Sent from my DROID X2 using AutoGuide App


----------



## coinneach (Apr 10, 2012)

Freeway Chebby. I've only been to Thorobred once (AC mildew smell), but they seem more competent.


----------



## MIPS64 (Sep 10, 2012)

Freeway is horrible. So is Brown & Brown for that matter. No problems with Thorobred (yet). 

My guess is the oil change was initially done sloppy and they wiped the housing afterwards but some of it was still present on the turbo. Luckily there was no fire as a result.


----------



## XtremeRevolution (Jan 19, 2012)

MIPS64 said:


> Freeway is horrible. So is Brown & Brown for that matter. No problems with Thorobred (yet).
> 
> My guess is the oil change was initially done sloppy and they wiped the housing afterwards but some of it was still present on the turbo. Luckily there was no fire as a result.


I believe he has an LS with the 1.8L, which does not have a turbo.


----------



## jblackburn (Apr 14, 2012)

Still probably spilled some on the exhaust manifold and didn't wipe it off. I had a car with a leaky valve cover gasket that stunk real bad at idle, but even with a hot turbo, never caught fire. 

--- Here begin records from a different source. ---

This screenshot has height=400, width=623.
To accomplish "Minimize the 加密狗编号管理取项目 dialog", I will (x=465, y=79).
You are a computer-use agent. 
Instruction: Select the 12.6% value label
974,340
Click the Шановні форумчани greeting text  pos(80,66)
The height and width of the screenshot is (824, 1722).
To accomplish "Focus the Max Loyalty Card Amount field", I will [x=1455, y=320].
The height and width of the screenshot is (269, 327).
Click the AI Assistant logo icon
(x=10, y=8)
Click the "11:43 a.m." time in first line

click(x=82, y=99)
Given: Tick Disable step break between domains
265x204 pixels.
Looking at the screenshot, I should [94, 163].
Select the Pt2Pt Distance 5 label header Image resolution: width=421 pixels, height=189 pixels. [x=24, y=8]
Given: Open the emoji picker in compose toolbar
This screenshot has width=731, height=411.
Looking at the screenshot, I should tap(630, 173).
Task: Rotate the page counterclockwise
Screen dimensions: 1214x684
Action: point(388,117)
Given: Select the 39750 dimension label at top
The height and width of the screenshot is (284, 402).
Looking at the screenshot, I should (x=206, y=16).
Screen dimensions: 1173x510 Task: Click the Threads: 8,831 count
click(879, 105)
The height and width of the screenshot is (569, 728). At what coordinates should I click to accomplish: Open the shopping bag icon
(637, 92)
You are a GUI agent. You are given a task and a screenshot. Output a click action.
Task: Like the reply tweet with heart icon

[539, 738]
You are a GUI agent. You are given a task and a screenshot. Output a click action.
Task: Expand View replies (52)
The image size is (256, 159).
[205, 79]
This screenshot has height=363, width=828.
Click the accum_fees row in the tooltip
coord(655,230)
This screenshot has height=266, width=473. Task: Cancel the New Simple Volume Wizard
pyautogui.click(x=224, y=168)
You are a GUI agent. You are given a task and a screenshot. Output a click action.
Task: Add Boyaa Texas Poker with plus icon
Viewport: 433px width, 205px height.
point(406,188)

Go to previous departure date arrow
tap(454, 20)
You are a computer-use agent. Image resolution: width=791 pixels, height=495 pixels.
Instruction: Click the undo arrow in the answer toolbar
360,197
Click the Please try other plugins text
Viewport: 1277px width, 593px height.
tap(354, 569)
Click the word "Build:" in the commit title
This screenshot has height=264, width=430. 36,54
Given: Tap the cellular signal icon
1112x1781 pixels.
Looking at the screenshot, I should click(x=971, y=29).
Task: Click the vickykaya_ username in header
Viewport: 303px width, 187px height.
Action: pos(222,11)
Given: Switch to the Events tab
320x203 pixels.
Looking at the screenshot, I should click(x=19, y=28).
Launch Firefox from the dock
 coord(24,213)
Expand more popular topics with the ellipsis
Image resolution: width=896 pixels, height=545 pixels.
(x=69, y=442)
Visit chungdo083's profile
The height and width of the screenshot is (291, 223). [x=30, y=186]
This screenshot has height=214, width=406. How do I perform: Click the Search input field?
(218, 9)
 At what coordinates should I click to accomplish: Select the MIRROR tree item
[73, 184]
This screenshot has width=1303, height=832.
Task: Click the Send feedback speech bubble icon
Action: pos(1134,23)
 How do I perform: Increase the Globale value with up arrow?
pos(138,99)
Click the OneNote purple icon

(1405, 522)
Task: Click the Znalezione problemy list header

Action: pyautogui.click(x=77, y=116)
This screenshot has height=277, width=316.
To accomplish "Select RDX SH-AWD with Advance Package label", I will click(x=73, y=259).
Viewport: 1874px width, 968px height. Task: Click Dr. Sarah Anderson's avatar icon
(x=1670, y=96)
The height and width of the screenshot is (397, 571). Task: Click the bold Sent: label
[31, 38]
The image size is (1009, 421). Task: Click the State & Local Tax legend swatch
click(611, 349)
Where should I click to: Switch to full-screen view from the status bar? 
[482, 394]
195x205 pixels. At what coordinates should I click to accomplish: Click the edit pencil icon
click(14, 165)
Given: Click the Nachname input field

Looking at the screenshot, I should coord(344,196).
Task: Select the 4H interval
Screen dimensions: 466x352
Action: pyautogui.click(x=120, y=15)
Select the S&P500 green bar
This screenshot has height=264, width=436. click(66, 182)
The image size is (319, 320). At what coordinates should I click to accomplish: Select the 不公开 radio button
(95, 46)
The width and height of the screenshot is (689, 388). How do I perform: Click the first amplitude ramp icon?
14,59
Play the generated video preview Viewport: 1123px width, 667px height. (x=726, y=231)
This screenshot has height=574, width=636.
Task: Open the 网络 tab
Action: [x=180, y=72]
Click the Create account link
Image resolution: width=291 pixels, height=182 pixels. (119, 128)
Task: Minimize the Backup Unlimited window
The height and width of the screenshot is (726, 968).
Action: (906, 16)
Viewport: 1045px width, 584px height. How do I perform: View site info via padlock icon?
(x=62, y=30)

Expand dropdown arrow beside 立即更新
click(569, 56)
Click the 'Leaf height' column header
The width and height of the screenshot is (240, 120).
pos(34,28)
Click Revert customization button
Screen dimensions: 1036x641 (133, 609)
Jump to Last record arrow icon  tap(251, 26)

Sent from my iPhone using AutoGuide.com App


----------



## NickD (Dec 10, 2011)

Probably why NickD changes NickD's oil, even if one drop of oil is spilled, it gets cleaned up. He also knows what kind of filter and oil is used, and also sprays all those rubber bushing suspension bushings with silicone. Drain plug and filter capped are torqued to proper specifications.

Plus while under there, inspects for any possible trouble areas.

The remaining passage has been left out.